RECORDS FOR THIS TASK:
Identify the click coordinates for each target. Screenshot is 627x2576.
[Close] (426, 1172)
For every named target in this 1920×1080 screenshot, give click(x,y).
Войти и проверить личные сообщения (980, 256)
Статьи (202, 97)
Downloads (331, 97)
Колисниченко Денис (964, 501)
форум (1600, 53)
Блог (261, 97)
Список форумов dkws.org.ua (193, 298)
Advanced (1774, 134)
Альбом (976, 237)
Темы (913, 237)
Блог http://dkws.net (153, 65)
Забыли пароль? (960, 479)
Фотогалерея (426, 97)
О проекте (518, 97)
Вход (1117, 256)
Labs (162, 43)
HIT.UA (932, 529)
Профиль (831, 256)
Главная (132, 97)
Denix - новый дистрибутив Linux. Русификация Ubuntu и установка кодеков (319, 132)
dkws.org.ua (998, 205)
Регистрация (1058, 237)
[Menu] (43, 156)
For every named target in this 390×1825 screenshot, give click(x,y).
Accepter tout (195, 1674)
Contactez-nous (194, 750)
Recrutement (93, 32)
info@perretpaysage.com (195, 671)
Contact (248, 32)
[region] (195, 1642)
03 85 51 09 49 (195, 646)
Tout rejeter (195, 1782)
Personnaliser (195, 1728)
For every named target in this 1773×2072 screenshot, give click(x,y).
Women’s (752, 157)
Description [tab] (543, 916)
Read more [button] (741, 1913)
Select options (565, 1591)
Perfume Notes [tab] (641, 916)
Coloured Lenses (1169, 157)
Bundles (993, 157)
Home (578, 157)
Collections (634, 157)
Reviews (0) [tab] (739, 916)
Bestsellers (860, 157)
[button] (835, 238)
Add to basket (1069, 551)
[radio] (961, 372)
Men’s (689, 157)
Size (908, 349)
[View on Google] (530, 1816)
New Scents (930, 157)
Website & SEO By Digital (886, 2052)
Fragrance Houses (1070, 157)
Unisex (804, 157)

WHAT THE TASK REQUIRES: Reproduce the line that contains "О проекте (518, 97)" and each line after it through the last line of the entries above, exactly; leave out all earlier lines.

SOLUTION TO THIS PROBLEM:
О проекте (518, 97)
Вход (1117, 256)
Labs (162, 43)
HIT.UA (932, 529)
Профиль (831, 256)
Главная (132, 97)
Denix - новый дистрибутив Linux. Русификация Ubuntu и установка кодеков (319, 132)
dkws.org.ua (998, 205)
Регистрация (1058, 237)
[Menu] (43, 156)
For every named target in this 390×1825 screenshot, give click(x,y).
Accepter tout (195, 1674)
Contactez-nous (194, 750)
Recrutement (93, 32)
info@perretpaysage.com (195, 671)
Contact (248, 32)
[region] (195, 1642)
03 85 51 09 49 (195, 646)
Tout rejeter (195, 1782)
Personnaliser (195, 1728)
For every named target in this 1773×2072 screenshot, give click(x,y).
Women’s (752, 157)
Description [tab] (543, 916)
Read more [button] (741, 1913)
Select options (565, 1591)
Perfume Notes [tab] (641, 916)
Coloured Lenses (1169, 157)
Bundles (993, 157)
Home (578, 157)
Collections (634, 157)
Reviews (0) [tab] (739, 916)
Bestsellers (860, 157)
[button] (835, 238)
Add to basket (1069, 551)
[radio] (961, 372)
Men’s (689, 157)
Size (908, 349)
[View on Google] (530, 1816)
New Scents (930, 157)
Website & SEO By Digital (886, 2052)
Fragrance Houses (1070, 157)
Unisex (804, 157)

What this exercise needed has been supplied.